In this study, we developed a simple-to-use method for the targeted mining of the RNA-SEQ dataverse for lncRNA transcripts irrespective of their polyadenylation status. Our method is achievable on a public server in Galaxy (galaxyproject.org) with an extensive easy-to-follow guide available (see Scheme S1). It takes as input Sequence Read Archive (SRA) codes and the output is a .TXT file reporting the depth of coverage per position making end-user memory requirements compatible with standard desktop/laptop computers or even smartphones. However, it can be adapted to run on a cluster without a graphical user interface (GUI).
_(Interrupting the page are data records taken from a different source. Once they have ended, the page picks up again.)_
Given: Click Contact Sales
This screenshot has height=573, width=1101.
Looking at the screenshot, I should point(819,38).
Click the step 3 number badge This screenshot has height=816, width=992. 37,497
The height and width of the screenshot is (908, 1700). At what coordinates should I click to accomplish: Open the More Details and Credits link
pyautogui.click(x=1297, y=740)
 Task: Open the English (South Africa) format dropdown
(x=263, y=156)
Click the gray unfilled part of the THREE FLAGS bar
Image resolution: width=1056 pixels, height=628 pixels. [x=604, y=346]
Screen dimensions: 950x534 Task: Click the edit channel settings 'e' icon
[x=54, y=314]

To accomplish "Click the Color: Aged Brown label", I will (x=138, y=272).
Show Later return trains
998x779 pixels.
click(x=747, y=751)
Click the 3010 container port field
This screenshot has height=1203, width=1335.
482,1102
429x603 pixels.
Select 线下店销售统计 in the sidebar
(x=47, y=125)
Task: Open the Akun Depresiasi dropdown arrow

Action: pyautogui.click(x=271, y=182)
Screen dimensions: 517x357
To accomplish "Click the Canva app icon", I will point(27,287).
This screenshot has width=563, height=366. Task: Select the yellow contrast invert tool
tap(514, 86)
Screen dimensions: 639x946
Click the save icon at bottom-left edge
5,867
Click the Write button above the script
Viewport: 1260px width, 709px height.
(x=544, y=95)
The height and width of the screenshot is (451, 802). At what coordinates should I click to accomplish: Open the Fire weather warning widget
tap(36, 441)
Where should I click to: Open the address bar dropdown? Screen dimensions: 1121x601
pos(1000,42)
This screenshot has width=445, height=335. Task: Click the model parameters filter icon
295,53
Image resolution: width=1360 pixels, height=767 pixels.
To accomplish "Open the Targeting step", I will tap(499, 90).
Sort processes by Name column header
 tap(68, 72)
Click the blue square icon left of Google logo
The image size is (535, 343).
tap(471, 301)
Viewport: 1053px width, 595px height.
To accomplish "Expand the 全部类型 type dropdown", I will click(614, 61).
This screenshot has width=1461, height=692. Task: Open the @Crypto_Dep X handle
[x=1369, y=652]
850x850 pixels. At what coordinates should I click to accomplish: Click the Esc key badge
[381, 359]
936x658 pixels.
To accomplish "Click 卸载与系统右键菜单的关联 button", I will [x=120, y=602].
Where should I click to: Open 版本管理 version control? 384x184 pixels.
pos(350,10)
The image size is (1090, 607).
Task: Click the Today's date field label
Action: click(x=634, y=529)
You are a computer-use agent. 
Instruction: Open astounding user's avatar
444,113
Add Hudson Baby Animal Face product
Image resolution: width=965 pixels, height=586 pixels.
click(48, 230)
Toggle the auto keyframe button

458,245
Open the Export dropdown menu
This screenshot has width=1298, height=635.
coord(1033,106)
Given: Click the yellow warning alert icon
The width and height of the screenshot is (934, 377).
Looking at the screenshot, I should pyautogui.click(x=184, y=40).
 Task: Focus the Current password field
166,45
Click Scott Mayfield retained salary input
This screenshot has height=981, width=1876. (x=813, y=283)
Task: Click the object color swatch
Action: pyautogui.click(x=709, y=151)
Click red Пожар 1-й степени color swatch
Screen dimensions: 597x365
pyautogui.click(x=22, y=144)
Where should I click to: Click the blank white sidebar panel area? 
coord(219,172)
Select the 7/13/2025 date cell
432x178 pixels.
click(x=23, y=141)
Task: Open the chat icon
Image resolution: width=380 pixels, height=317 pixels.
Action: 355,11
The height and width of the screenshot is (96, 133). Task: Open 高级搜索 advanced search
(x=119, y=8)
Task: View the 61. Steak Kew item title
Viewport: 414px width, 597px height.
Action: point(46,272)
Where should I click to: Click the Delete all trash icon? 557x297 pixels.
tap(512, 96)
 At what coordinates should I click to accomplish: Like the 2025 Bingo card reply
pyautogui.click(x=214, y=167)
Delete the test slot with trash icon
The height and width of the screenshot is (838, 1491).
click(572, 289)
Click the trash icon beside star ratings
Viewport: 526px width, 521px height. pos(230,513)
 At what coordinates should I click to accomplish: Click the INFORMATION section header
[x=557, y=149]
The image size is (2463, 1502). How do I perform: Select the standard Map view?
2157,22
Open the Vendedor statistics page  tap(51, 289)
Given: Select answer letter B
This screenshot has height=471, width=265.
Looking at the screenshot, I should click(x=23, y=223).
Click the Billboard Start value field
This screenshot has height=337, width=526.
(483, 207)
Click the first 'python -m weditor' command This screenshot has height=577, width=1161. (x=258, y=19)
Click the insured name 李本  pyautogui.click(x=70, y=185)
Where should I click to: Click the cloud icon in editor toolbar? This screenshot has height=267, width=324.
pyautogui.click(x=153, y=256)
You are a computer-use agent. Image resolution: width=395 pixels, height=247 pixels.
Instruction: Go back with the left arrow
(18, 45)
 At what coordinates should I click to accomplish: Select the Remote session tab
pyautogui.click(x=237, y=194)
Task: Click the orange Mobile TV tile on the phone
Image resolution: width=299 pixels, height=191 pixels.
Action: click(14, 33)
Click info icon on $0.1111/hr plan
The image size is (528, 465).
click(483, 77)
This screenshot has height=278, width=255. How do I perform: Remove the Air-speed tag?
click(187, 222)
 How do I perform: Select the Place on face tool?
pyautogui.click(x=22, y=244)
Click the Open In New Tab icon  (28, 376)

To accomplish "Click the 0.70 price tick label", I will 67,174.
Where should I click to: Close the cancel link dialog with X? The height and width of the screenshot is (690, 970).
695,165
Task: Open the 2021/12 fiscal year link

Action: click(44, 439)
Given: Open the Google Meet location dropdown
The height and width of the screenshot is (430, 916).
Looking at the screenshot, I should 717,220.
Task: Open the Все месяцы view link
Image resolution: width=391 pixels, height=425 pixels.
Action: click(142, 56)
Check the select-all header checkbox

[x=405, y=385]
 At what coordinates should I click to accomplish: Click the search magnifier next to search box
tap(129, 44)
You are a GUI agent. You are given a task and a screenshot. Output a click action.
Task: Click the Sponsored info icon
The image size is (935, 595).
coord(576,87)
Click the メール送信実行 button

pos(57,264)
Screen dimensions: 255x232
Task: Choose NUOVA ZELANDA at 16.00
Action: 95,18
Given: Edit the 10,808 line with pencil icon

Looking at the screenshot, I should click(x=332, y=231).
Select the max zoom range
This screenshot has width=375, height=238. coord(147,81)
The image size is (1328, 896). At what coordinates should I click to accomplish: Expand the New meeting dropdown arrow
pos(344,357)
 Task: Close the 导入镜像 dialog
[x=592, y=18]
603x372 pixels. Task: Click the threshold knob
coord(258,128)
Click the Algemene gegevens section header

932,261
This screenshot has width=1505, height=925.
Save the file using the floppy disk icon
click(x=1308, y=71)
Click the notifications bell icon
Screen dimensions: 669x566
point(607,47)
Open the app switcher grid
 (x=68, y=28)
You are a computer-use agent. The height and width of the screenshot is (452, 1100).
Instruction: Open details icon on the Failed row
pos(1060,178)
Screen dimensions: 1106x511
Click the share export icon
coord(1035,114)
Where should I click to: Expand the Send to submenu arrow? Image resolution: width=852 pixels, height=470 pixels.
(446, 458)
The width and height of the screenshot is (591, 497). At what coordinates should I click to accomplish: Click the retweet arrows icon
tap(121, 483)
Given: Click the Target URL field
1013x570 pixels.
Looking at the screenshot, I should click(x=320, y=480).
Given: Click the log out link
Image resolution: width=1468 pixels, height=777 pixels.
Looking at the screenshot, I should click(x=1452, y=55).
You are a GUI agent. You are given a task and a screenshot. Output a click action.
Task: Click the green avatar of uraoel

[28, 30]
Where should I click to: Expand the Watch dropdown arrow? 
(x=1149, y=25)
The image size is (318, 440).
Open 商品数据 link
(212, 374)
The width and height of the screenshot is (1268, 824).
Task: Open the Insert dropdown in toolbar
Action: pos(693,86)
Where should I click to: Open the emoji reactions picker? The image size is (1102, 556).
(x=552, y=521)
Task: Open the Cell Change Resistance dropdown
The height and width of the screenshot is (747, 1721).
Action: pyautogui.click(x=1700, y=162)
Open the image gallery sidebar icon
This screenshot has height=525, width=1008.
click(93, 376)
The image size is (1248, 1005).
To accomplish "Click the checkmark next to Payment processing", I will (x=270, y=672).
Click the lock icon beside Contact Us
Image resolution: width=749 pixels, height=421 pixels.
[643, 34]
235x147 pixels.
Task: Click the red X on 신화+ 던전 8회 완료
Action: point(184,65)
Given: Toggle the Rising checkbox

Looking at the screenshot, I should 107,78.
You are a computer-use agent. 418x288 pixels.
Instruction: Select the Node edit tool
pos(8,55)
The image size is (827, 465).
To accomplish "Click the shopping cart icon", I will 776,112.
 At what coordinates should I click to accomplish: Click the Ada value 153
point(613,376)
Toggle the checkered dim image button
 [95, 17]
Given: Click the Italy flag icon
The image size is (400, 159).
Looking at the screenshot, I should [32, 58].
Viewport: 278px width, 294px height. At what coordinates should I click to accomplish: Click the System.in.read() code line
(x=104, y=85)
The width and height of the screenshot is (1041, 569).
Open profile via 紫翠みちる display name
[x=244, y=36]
Using this method, we have been able to amass evidence through the analysis of 3.9 TBase of RNA-SEQ data across 27 publications documenting the expression of a novel pancRNA overlapping the IPF-associated rs35705950 SNP implicated in MUC5B overexpression, annotated as AC061979.1 by GENCODE. The results were replicated by qRT-PCR in A549 cells and CFBE41o submerged cultures as well as in pHAECs.

4. Materials and Methods

4.1. RNA-SEQ Data Processing for Novel ncRNA Detection

To determine the existence of a MUC5B pancRNA, we manually collected publicly deposited RNA-SEQ data from 27 independent studies involving alveolar and bronchial samples from primary human tissue and i n v i t r o experiments (see Table S1). RNA-SEQ reads above Q20 were mapped to the human reference genome GRCh38.p13 using HISAT2 [63]. Mapped reads were filtered with samtools view [64] and only read pairs mapping to chromosome 11, region 1,202,000–1,220,500, were kept. Subsequently, the depth of coverage per base was extracted from all datasets and collapsed. The results were visualised in R Studio (ggplot2). The pipeline can be performed in Galaxy (galaxyproject.org). An extensive step-by-step guide is available as a Supplementary File (Scheme S1).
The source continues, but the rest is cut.